Сердце учащенно забилось о ребра, и в мыслях Сказочника, словно галдящие вороны, закружили многочисленные вопросы: о ведьме и ее видениях, об императоре и его судьбе, об Альгрейве и его предназначении. Ответы Отреченной могли принести славу его имени – Сказочник бы окутал их красотой своего слова, облек кружевом музыки и поведал в каждом уголке Дархэльма.

Но мужчина не успел выпустить ни одну из своих ворон, и вопросы застыли на его губах одновременно с воцарившейся на берегу тишиной. Она была вязкой, глубокой, как сам Разлом, и непомерно тяжелой. Лишь тихие шепотки, подобно вспыхнувшим пожарам, медленно зарождались где-то вдали, возбужденно потрескивали и, словно воздушный подол, стелились следом за юной златовласой девушкой, бредущей по набережной. Она свернула на пирс и остановилась у самого края, где голодные волны жадно лизали деревянные сваи.

Постепенно берег снова наполнился музыкой и голосами. Люди вернулись к прерванным разговорам и спорам, но их взгляды то и дело обращались в сторону хрупкой фигурки на пирсе, рядом с которой, будто каменное изваяние, возвышался громила в потертой дубленой куртке.

– Ксантия Альгрейв, – зачарованно прошептал Сказочник и склонился к Отреченной ближе, словно собирался поведать тайну. – Многие делают вид, что приходят на берег ради споров, ставок и хорошей медовухи, но на самом деле как минимум половина собравшихся здесь ради нее.

– Почему? – Девушка недоуменно округлила изумрудные глаза.
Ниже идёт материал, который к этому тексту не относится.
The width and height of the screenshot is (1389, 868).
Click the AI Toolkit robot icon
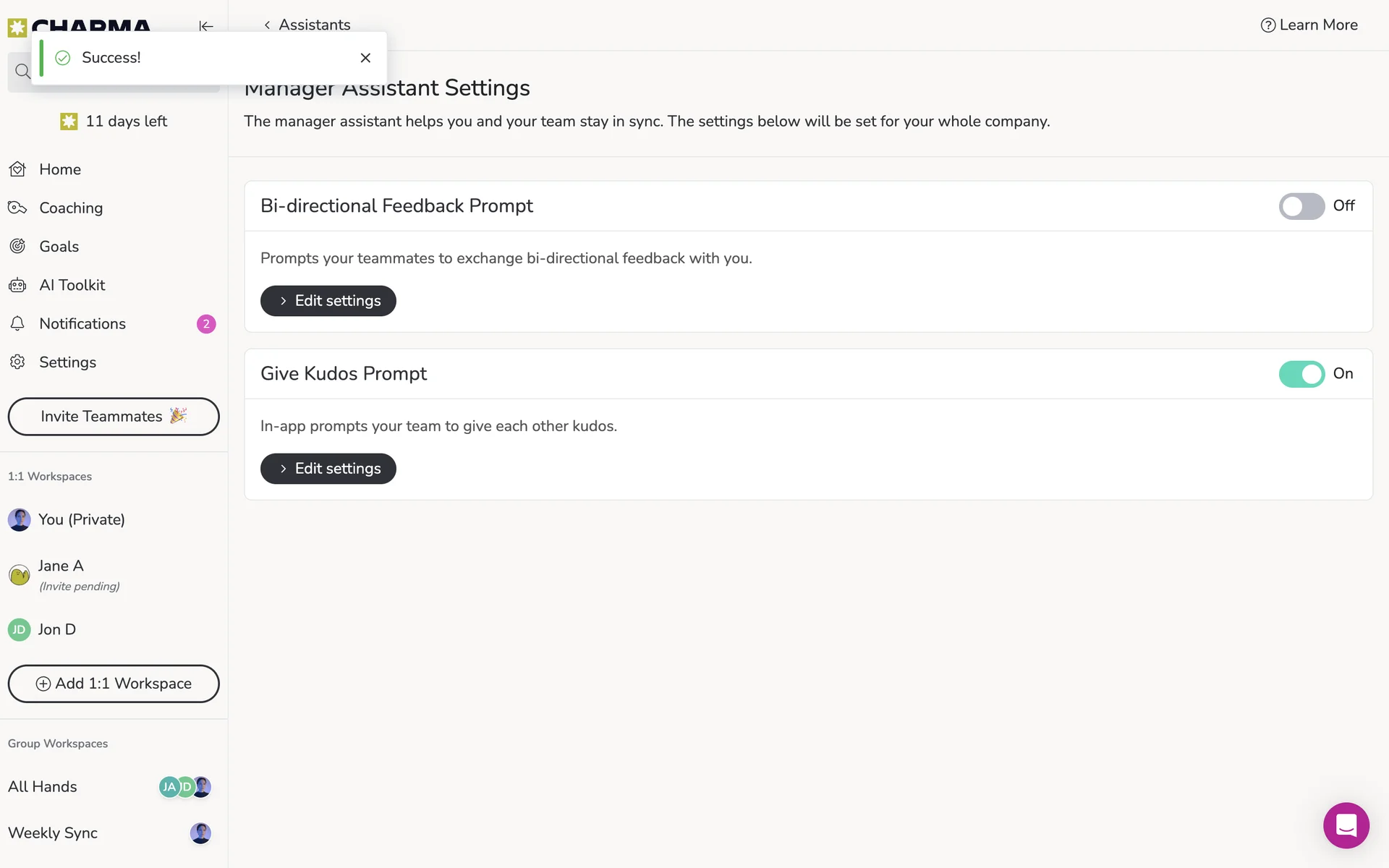[18, 285]
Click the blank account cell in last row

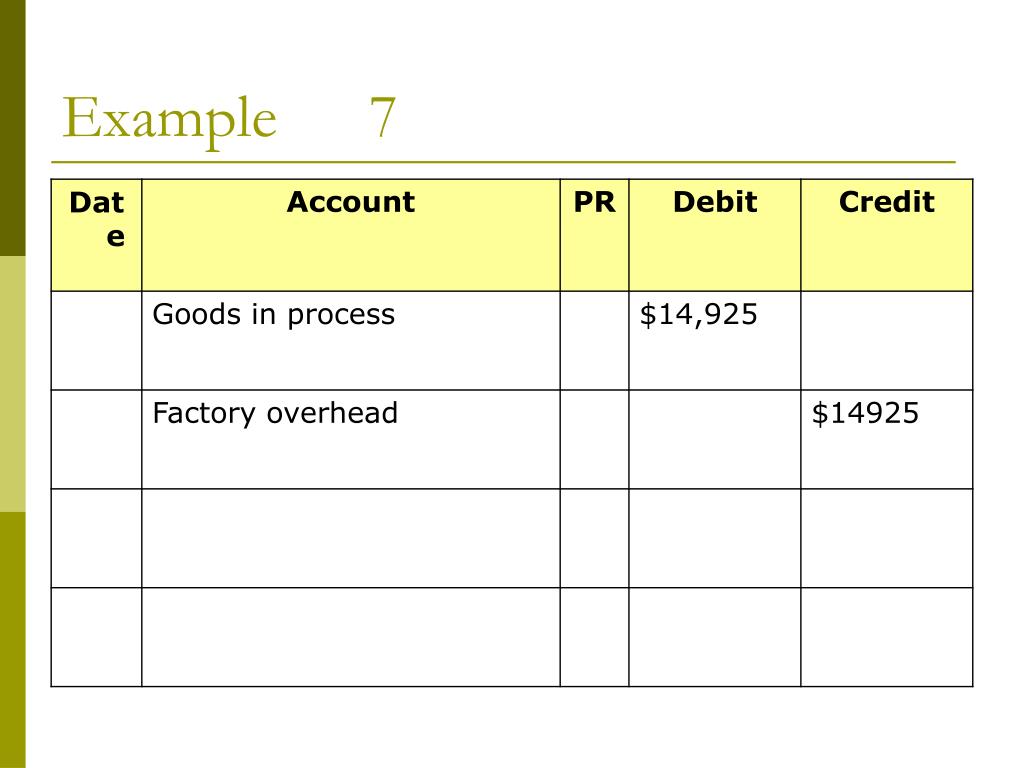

– Потому что она очаровывает. Даже несмотря на то, что она лиирит, люди не обходят ее стороной и не боятся, как боятся ее брата, Азариса, или любого другого из их народа. Наоборот, они слетаются к ней, как мотыльки к золотому пламени, и каждый мечтает стать тем единственным, избранным, кто сумеет подлететь ближе всех и сгореть в ее огне. Вот только путь к ее телу преграждает опытный наемник, а на пути к сердцу стоит моряк, которого страшится даже Беспокойное море.

– Она нравится вам? – не сдержала любопытства Отреченная, одарив Сказочника ласковой улыбкой.